Dataset rows
|---|

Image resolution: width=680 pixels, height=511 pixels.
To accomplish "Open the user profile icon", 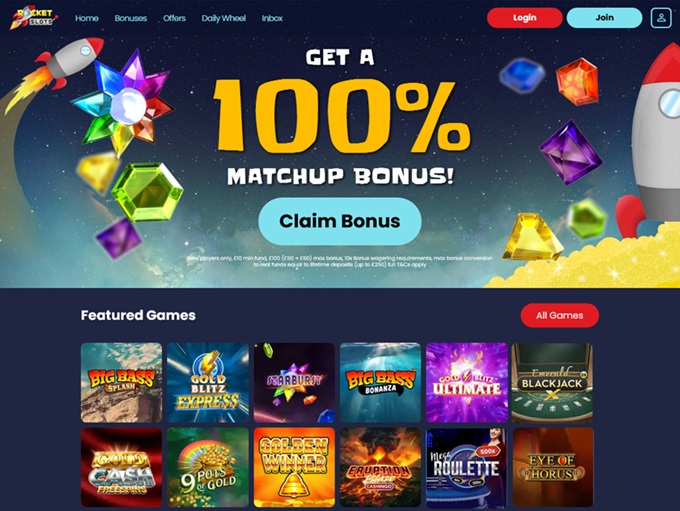I will point(661,18).
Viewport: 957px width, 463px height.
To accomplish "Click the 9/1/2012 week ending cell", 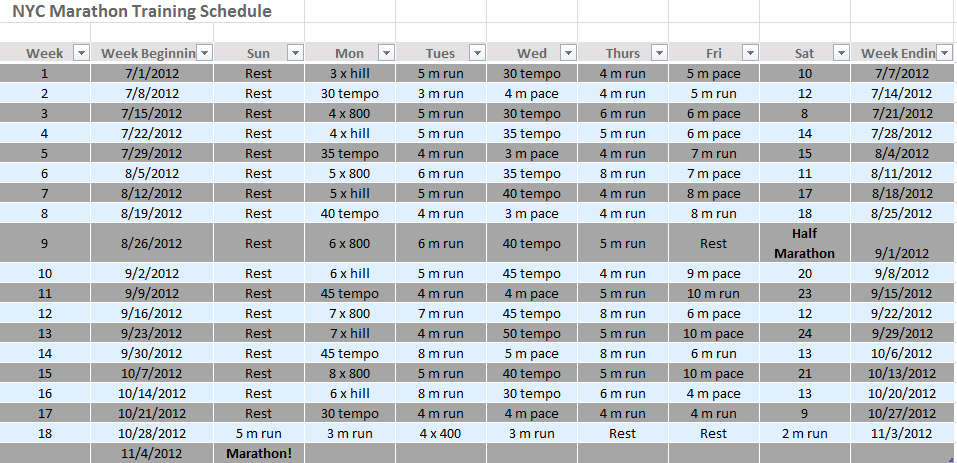I will pos(903,253).
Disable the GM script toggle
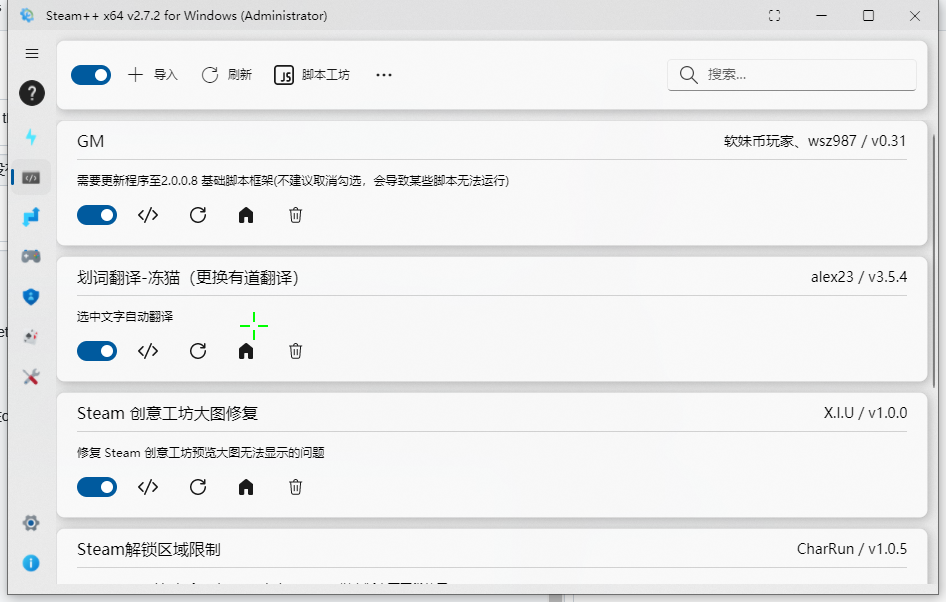Screen dimensions: 946x602 pyautogui.click(x=97, y=215)
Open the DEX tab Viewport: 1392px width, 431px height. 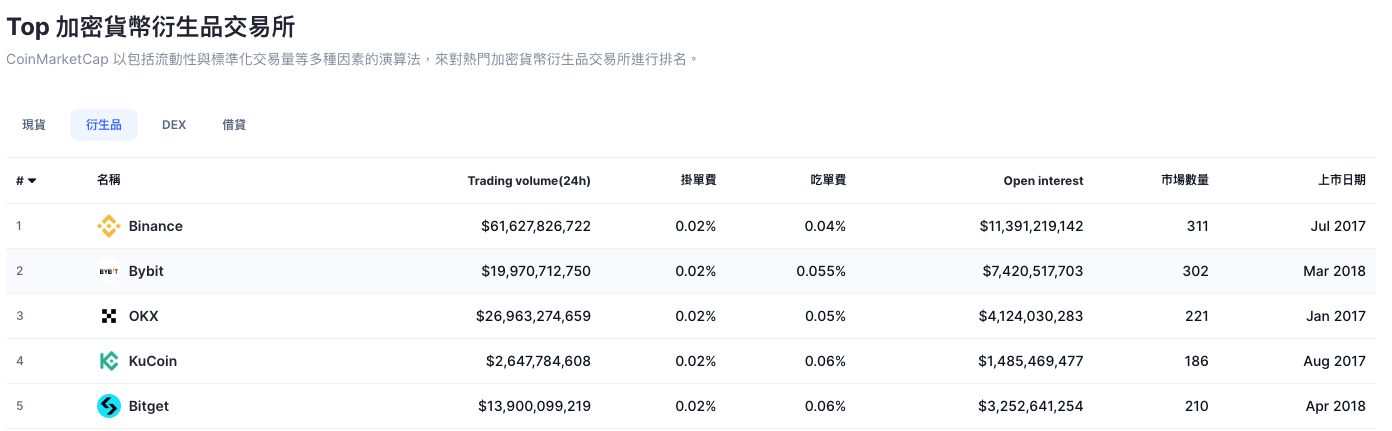[174, 125]
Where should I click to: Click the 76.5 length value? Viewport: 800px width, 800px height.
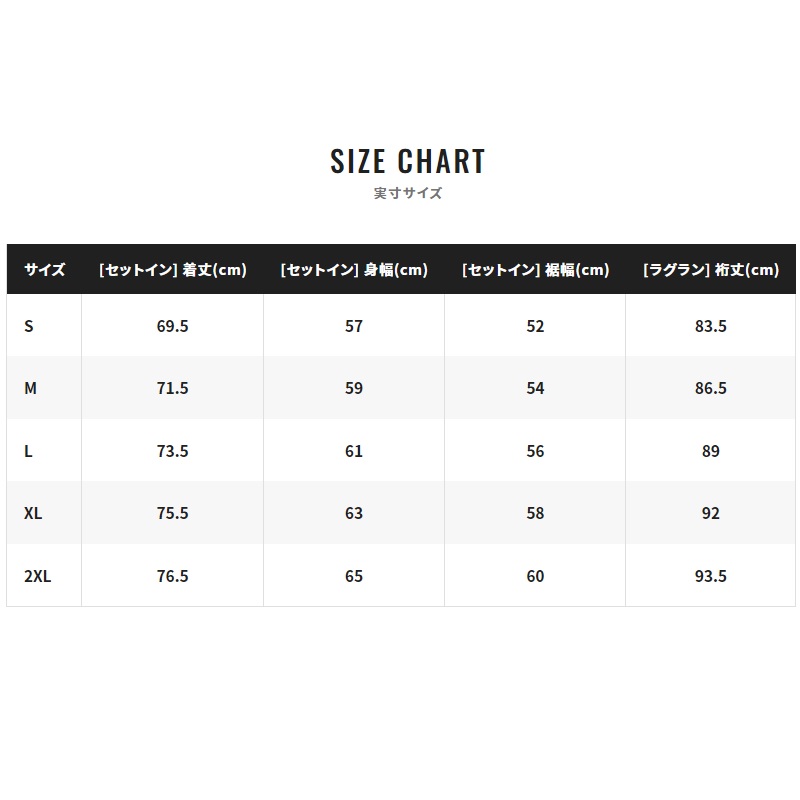[x=172, y=576]
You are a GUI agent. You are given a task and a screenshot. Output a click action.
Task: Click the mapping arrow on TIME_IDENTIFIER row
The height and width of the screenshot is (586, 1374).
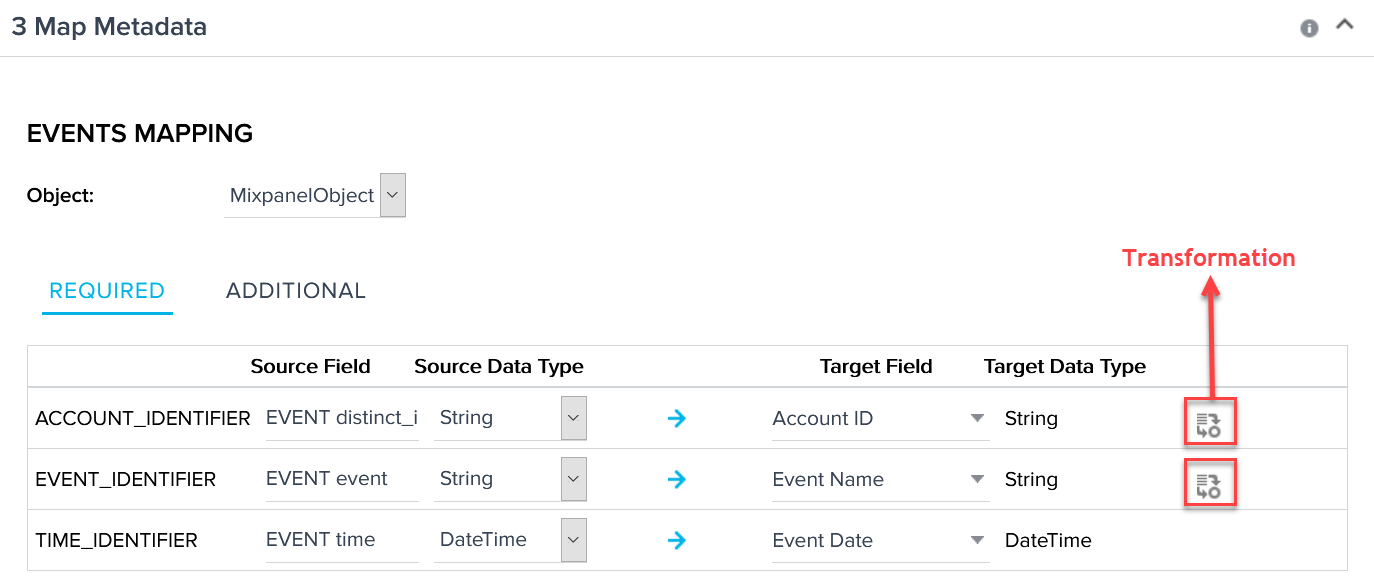677,540
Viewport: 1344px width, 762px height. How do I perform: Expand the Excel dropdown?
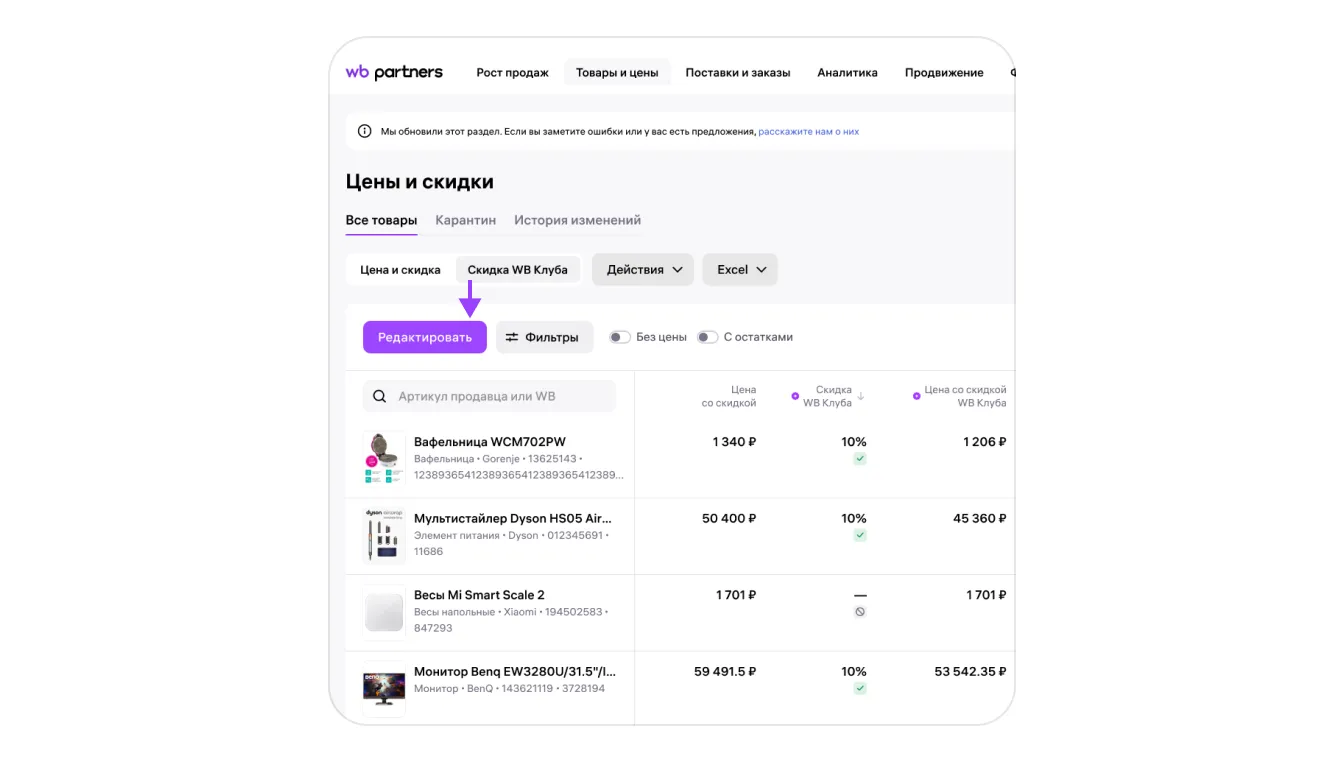740,270
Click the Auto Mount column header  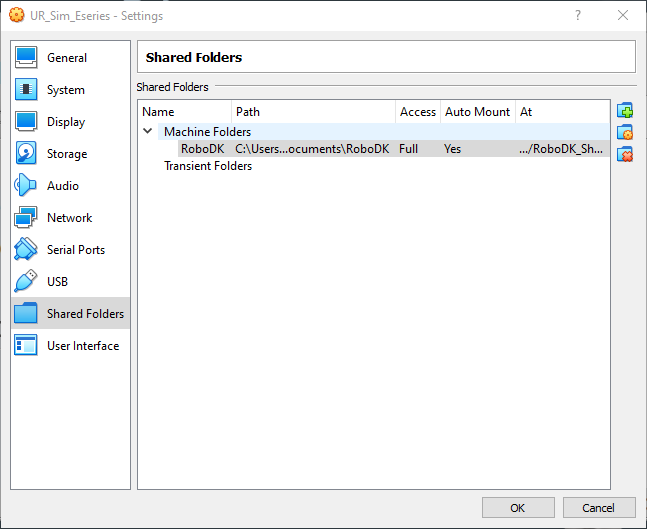(477, 112)
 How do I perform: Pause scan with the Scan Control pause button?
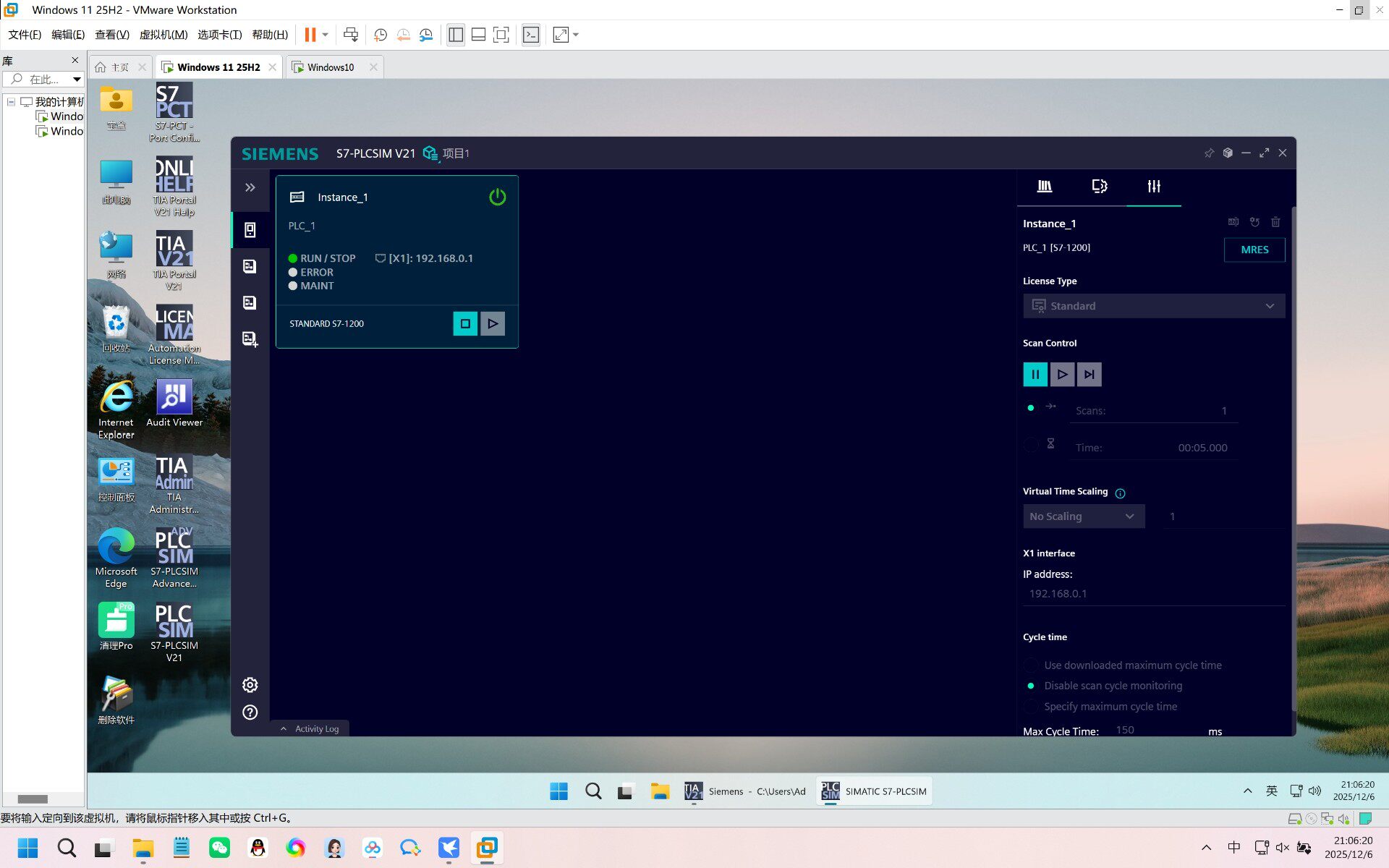point(1035,374)
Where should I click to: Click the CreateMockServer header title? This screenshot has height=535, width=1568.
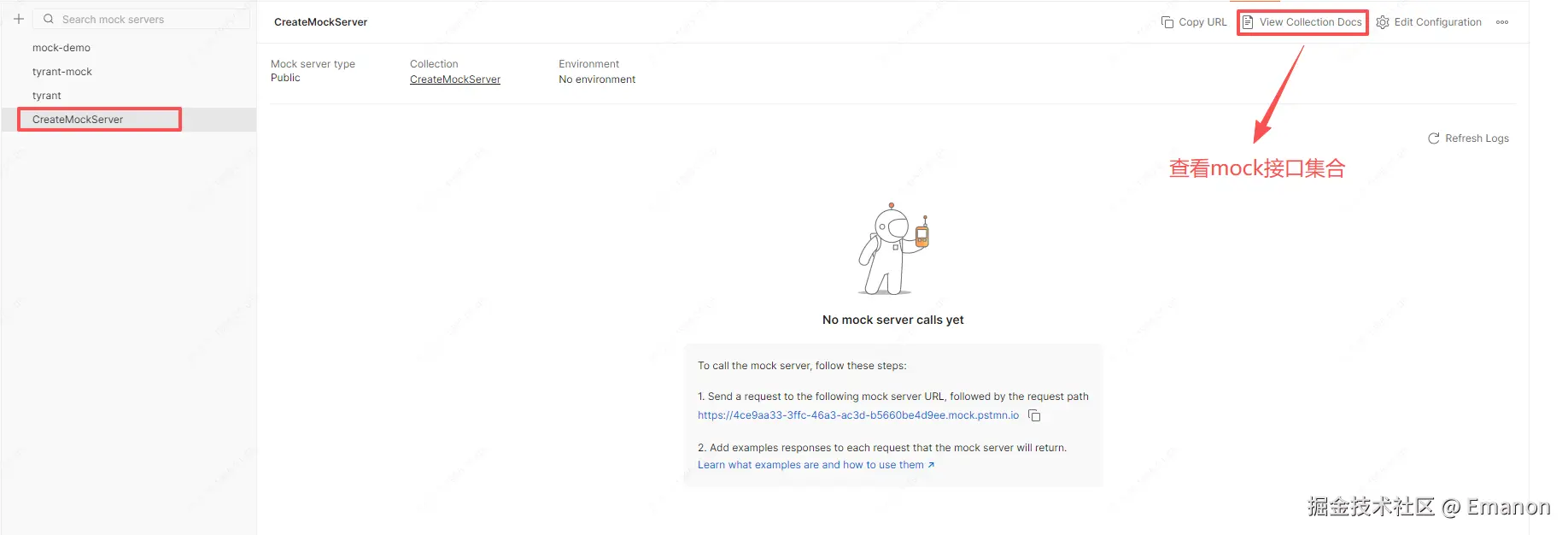coord(320,22)
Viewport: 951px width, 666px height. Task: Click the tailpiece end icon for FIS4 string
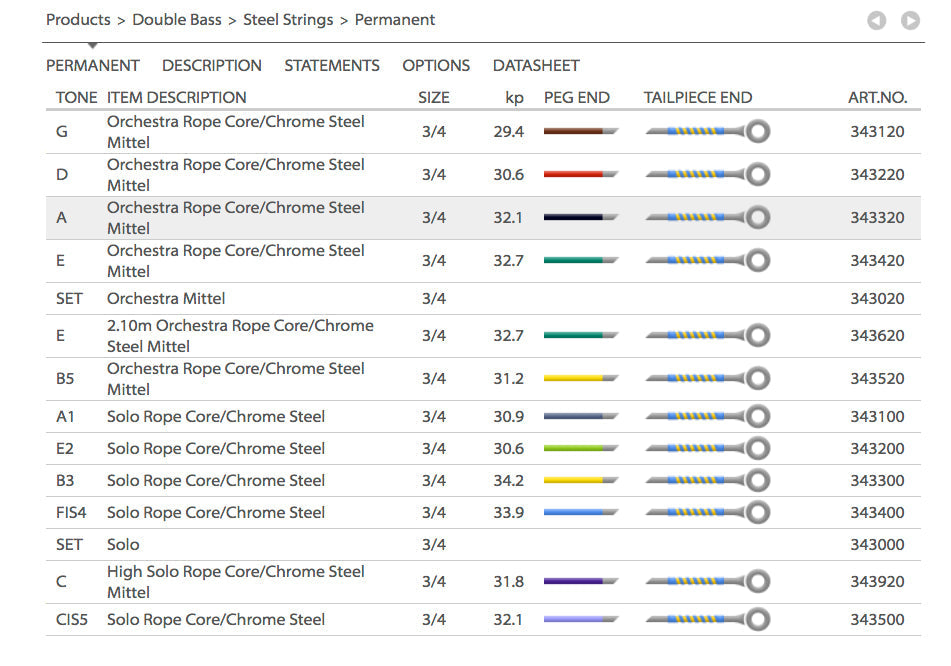706,512
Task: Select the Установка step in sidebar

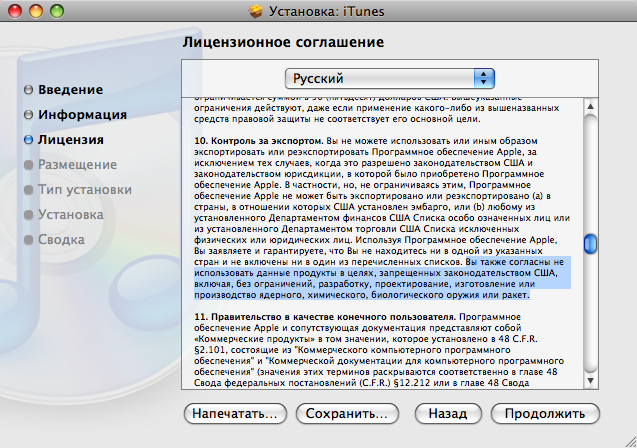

|---|

◆ What is required
Rewrite the data from the line containing "Where should I click to: Click the CreateMockServer" through the end of the data, inclusive, keeping all text but scaling every coordinate in the answers by 2.4, rounded to whole numbers with halves rounded up. Leave the pictures out.

◆ Correct output
Where should I click to: Click the CreateMockServer header title? This screenshot has height=535, width=1568.
coord(768,53)
Viewport: 951px width, 666px height. Task: Click the tailpiece end icon for FIS4 string
1694,1229
Task: Select the Установка step in sidebar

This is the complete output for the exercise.